Hacker News new | ask | show | jobs
by bmalehorn 2181 days ago
Author here.

> 1. If emulating aarch64 (arm64) on x86_64 is 6x slower (on your system, btw, it's not an universal constant), it doesn't mean emulating x86_64 on aarch64 will be 6x slower. It'd probably be worse, or at least that's my gut feeling.

Yup, performance benchmarks are inherently flawed and nobody knows anything right now without the hardware. However if ARM -> x86 emulation is anything like x86 -> ARM emulation, I would expect a really big performance loss.

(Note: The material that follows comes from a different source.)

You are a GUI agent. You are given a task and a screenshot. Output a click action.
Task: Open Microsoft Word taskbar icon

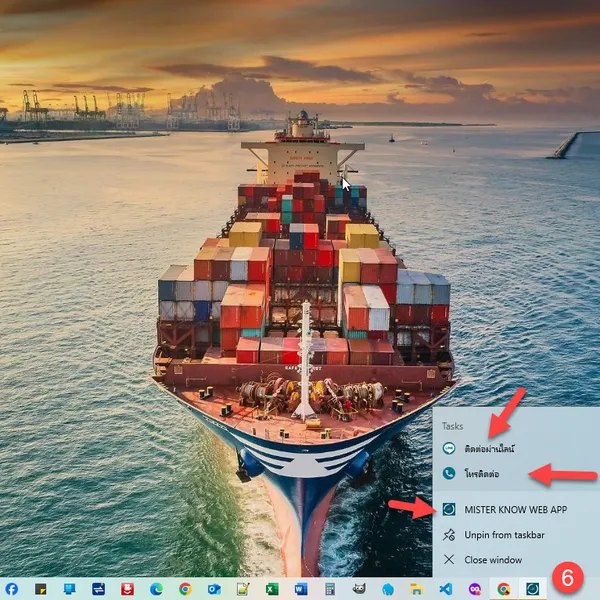[x=300, y=589]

> 2. Generic container images like the Ubuntu mentioned usually have aarch64 (arm64) support, so running the x86_64 image makes no sense for the presented use-case.

Ah actually I address this in the article, and even run an arm64 image. The short version is, it would be a lot of work to convert your whole backend infrastructure to ARM just because you got a new laptop.

> 3. You won't be able to use most software because they don't release ARM binaries ... and the example uses `wget` && `tar xf`, with no binary signature check. As someone who has been porting stuff from x86_64 to aarch64 for a couple of years, I admit I've seen this pattern frequently. The most obvious solution is to build from sources, which would have been better off on x86_64 too, instead of fetching a prebuilt (and unverified) binary from the internet. Maybe there are some CPU flags the compiler could notice and apply optimizations which are not included in the prebuilt binary.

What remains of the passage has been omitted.